12 Redis use options - in Tarantool / Alexander Calendarev, Konstantin Osipov (Mail.ru)
Tarantool - NoSQL DBMS for storing the “hottest” data. Tarantool stores all data in RAM and records all changes on the disk, thus ensuring data reliability in the event of a failure. Storing data in memory allows you to perform requests with a maximum performance of 200-300k requests per second on the usual modern equipment.
Scaling is proposed to do on the basis of tarantool proxy and shards.
Soon tarantool will also get the following features:
- Transaction support
- Master replication
- Cluster Manager
- Load balancer
Thus, the representatives of mail.ru speak of Tarantool as a replacement for Redis. Yielding in productivity ~ 5%.
Secrets of garbage collection in Java / Alexey Ragozin
Counting references in memory is not the best tool. It does not save from cyclical graphs, it is badly combined with multithreading. Also it is 15-30% of the CPU load.
According to the hypothesis of generations, most objects die young. As long as they are, a small number of other objects refer to them. Thus, by sharing the storage of “young” and “old” objects, we can achieve an increase in productivity.
For JVMs such as HotSpot, there are a lot of keys. Information about the possibility of using keys is contained in Alexey's
blog .
It is recommended to use Concurrent Mark Sweep GC for applications that are sensitive to pauses during garbage collection. Included in particular: -XX: + ExplicitGCInvokesConcurrent
CMS often collect garbage directly during the operation of the application: the objects of the “new” generation are collected in the stop-the-world mode (a fairly fast operation), while the “old” generation is going in parallel and for a long time. Accordingly, the application must satisfy the conditions of the generations hypothesis.
As a result, pauses can reach no more than 150 ms for a 32 GB heap.
As an option - use off-heap memory.
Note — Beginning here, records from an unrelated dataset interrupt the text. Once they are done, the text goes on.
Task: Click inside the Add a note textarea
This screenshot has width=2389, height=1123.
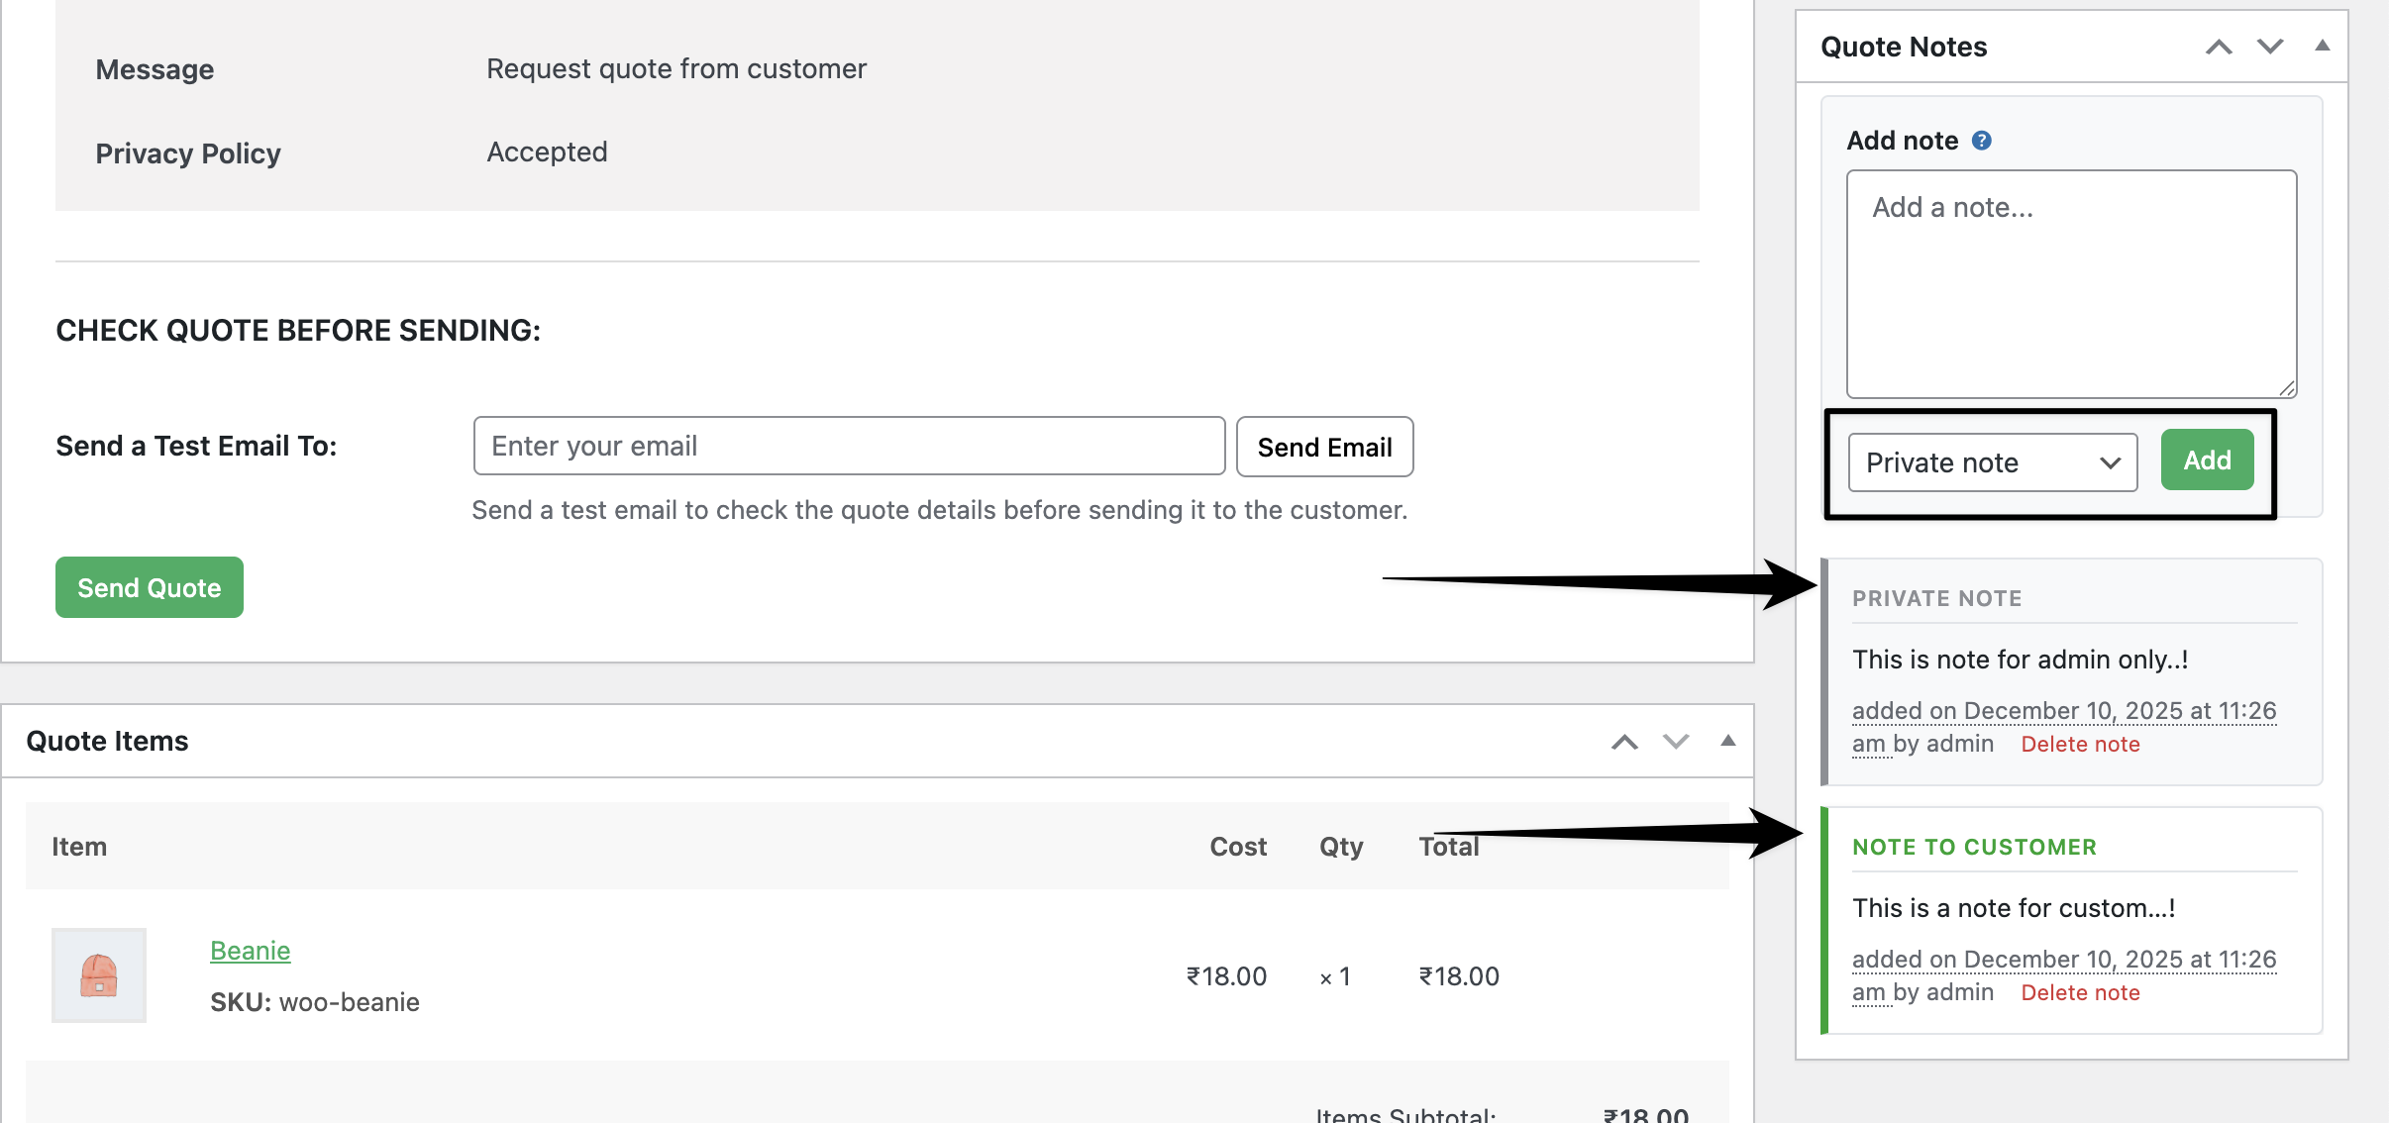Action: click(x=2071, y=284)
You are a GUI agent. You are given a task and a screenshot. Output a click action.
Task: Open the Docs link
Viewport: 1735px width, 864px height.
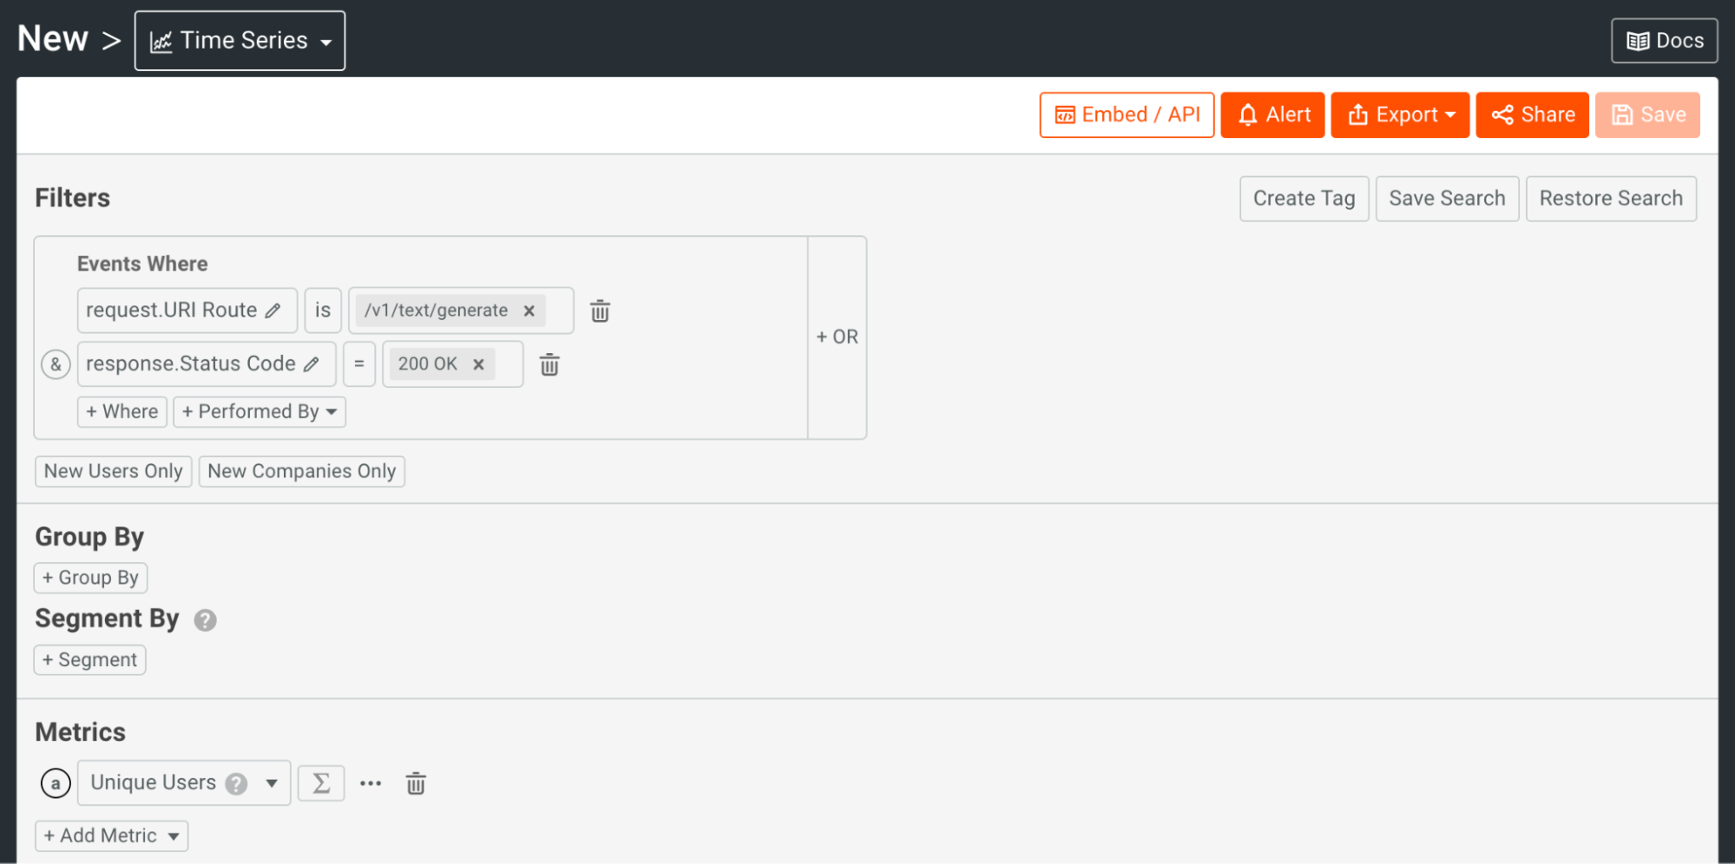point(1664,41)
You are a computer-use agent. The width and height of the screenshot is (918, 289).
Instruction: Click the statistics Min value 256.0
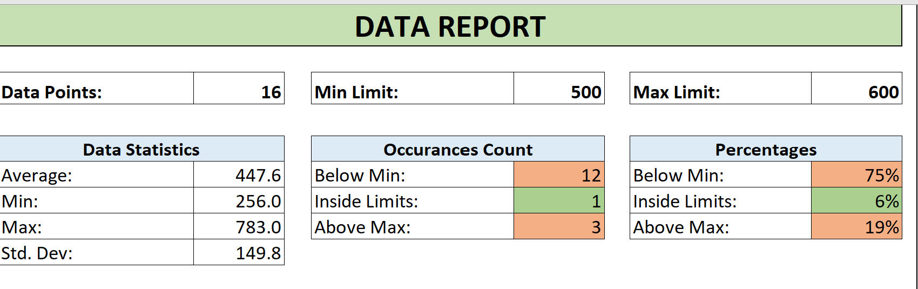[239, 201]
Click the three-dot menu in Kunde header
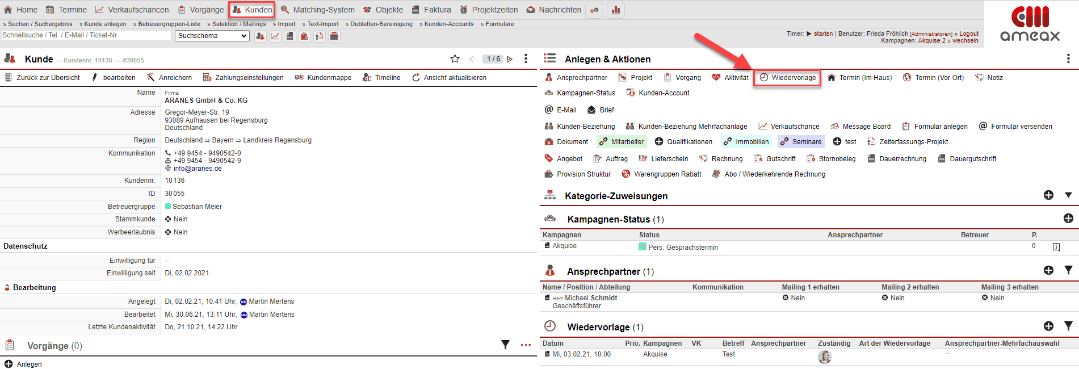The height and width of the screenshot is (369, 1079). [526, 59]
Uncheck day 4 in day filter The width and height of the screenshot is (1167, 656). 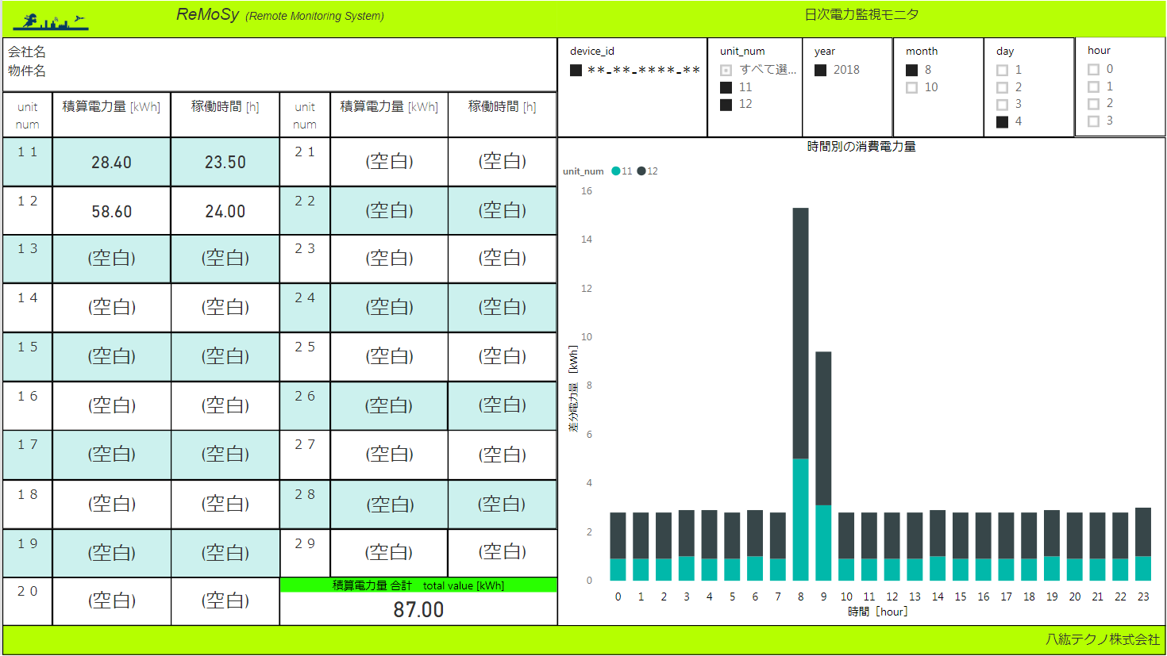(1002, 121)
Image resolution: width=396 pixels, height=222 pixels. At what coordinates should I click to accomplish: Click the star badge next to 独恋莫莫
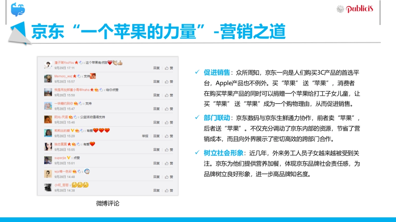69,144
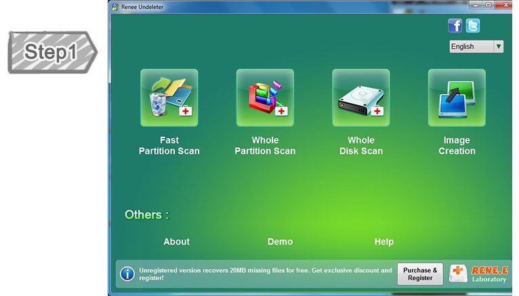Open the Help link
Image resolution: width=519 pixels, height=296 pixels.
[x=384, y=242]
But this is a much more difficult task.
Apache Cassandra - another NoSQL repository / Vladimir Klimontovich
Apache Cassandra = Amazon Dynamo + Google Bigtable.
Uses data partitioning technology based on Token Ring topology. Replication is also based on this topology. In this, Cassandra is similar to Amazon Dynamo.
From Bigtable, the key / value data model is taken. Complex queries, indexes are available (useless thing).
LIFO query caching mechanism.
The easiest way to scale is 2 times. Then the ranges of the partition segments are simply divided by 2.
Nodes communicate with each other based on the Thrift protocol.
AJAX Layout / Oleg Illarionov (VK)
The page is divided into several iframe parts, which send independent AJAX requests.
HTML5 is actively used, in particular - local storage.
At the same time, static and content are connected.
Cached pages. They use their own stubs to work with the Browser's History API. When you go back - the tree is removed from the DOM, the environment variables are copied.
For quick search by content, the search is performed on the client.
Building a cloud storage for storing and delivering static content based on the integration of Nginx and Openstack Swift / Stanislav Bogatyrev, Nikolay Dvas (Clodo)
For use in the clouds, the correct solution seems to be object storage, such as Amazon S3 or Rackspace Cloud Files. Clodo cloud storage is built using Swift technology (the underlying Rackspace Cloud Files) and is aimed primarily at storing and distributing content for websites — the main focus of its construction is made on this application — unlike the more common S3 and Cloud Files. Swift storage is slow when distributing content to a large number of clients. Therefore, nginx was chosen as the frontend, modified in two aspects:
Added multizone cache (saves 40% of disk space on expensive disks used for caching);
A control mechanism for both object-by-object and container-by-cache cache was added when using a front-end cluster with independent nginx on each.
PS I hope that the article will not cause a negative reaction because of the nature of the description (extremely concise information, theses from the slides and speakers' speeches). The article does not describe all the reports, on the official website you can find information about all the missing speeches.
PPS Thanks to Oleg Bunin and Ontiko representatives for organizing HighLoad ++, we are waiting for the next conference in 2012!